Start of THE RECORDS
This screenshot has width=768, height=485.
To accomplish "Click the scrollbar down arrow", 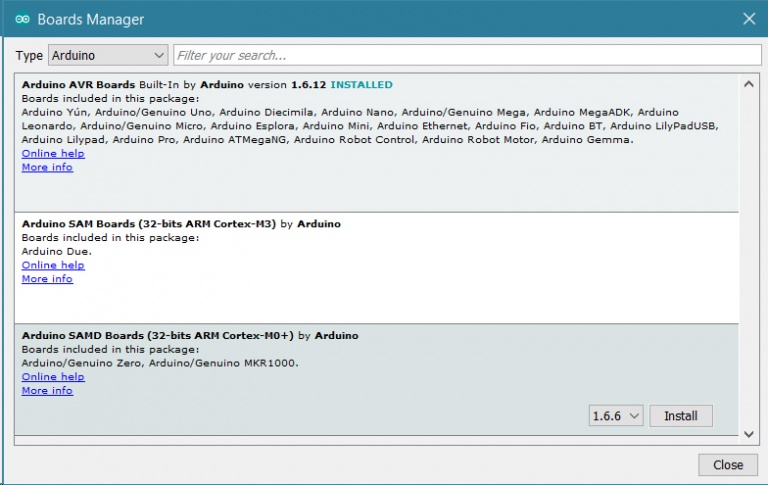I will (x=748, y=435).
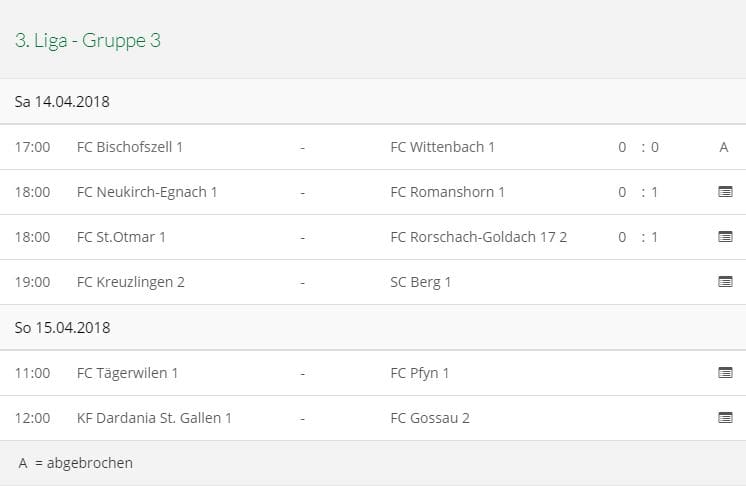
Task: Open match details icon for Dardania vs Gossau
Action: tap(725, 418)
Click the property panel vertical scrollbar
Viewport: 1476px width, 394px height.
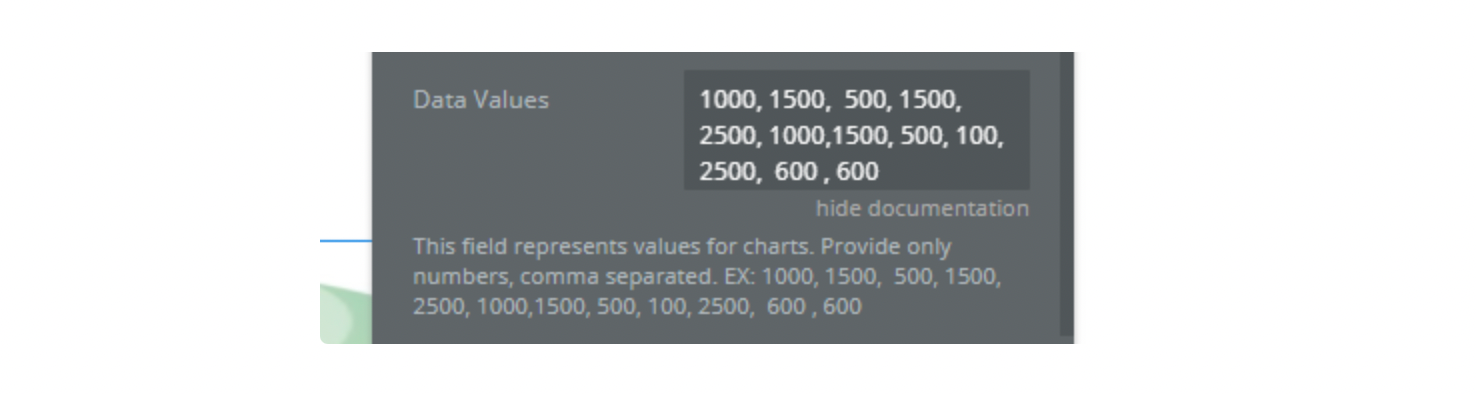click(x=1067, y=195)
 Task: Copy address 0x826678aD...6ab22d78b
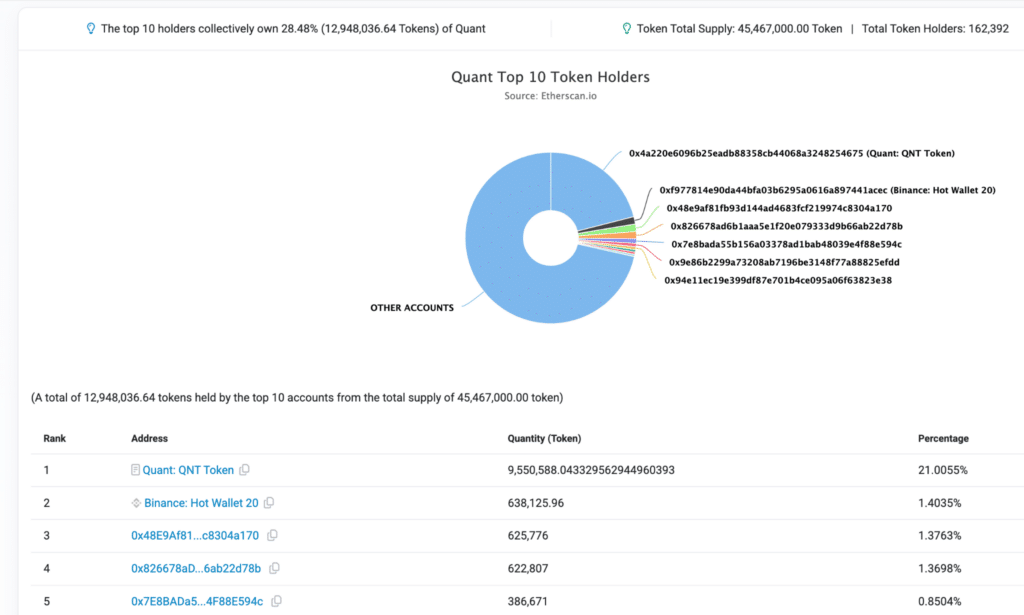tap(274, 568)
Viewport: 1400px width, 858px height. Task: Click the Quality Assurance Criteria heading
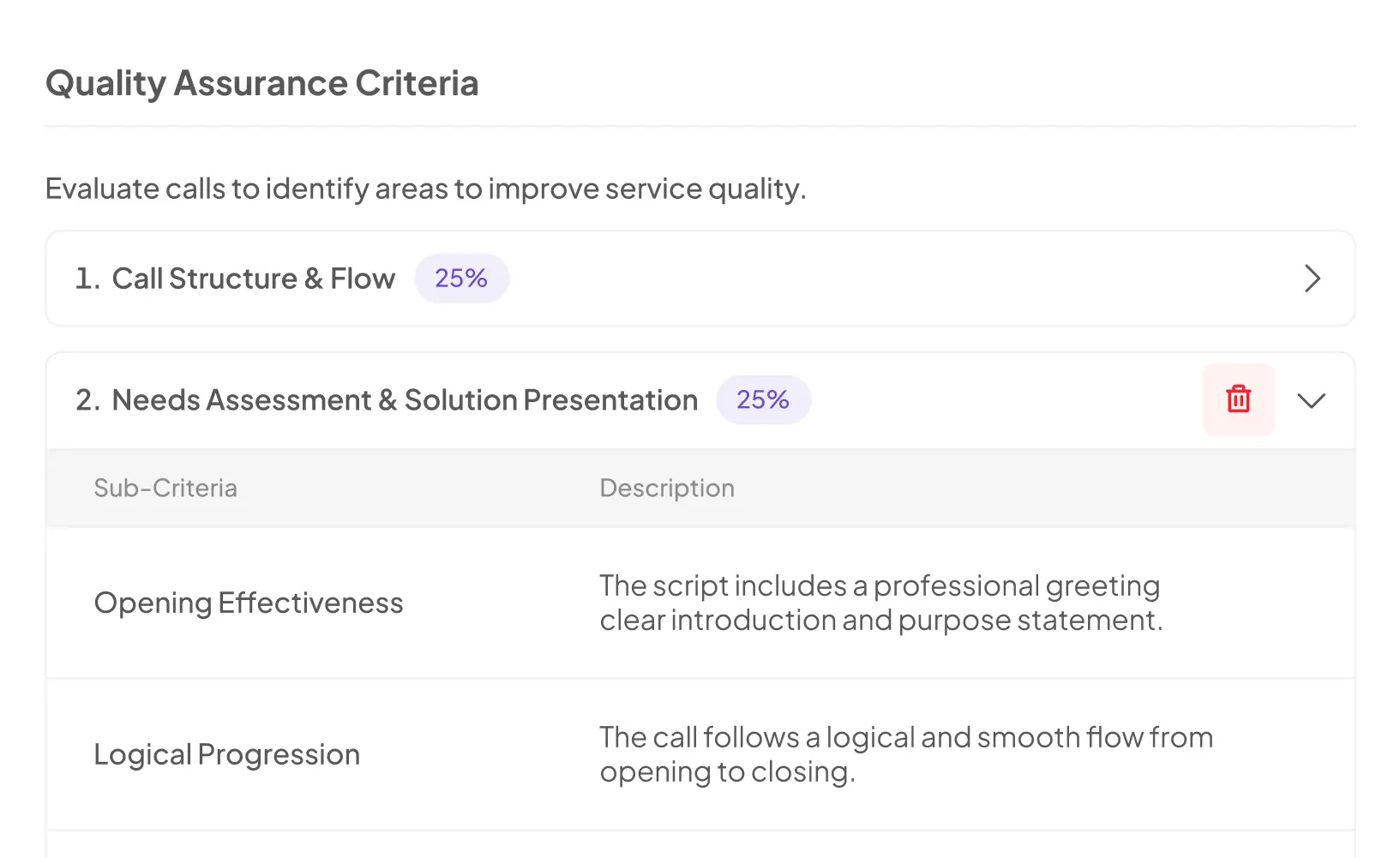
End of THE RECORDS
EXERCISE GOAL: Write out word for word the lines of data from the line holding "Click the property panel vertical scrollbar" through the end of the data, both ends included, and leave the pictures out.

THE REPLY:
Click the property panel vertical scrollbar
Viewport: 1476px width, 394px height.
click(x=1067, y=195)
 Task: Copy address 0x826678aD...6ab22d78b
tap(274, 568)
Viewport: 1400px width, 858px height. Task: Click the Quality Assurance Criteria heading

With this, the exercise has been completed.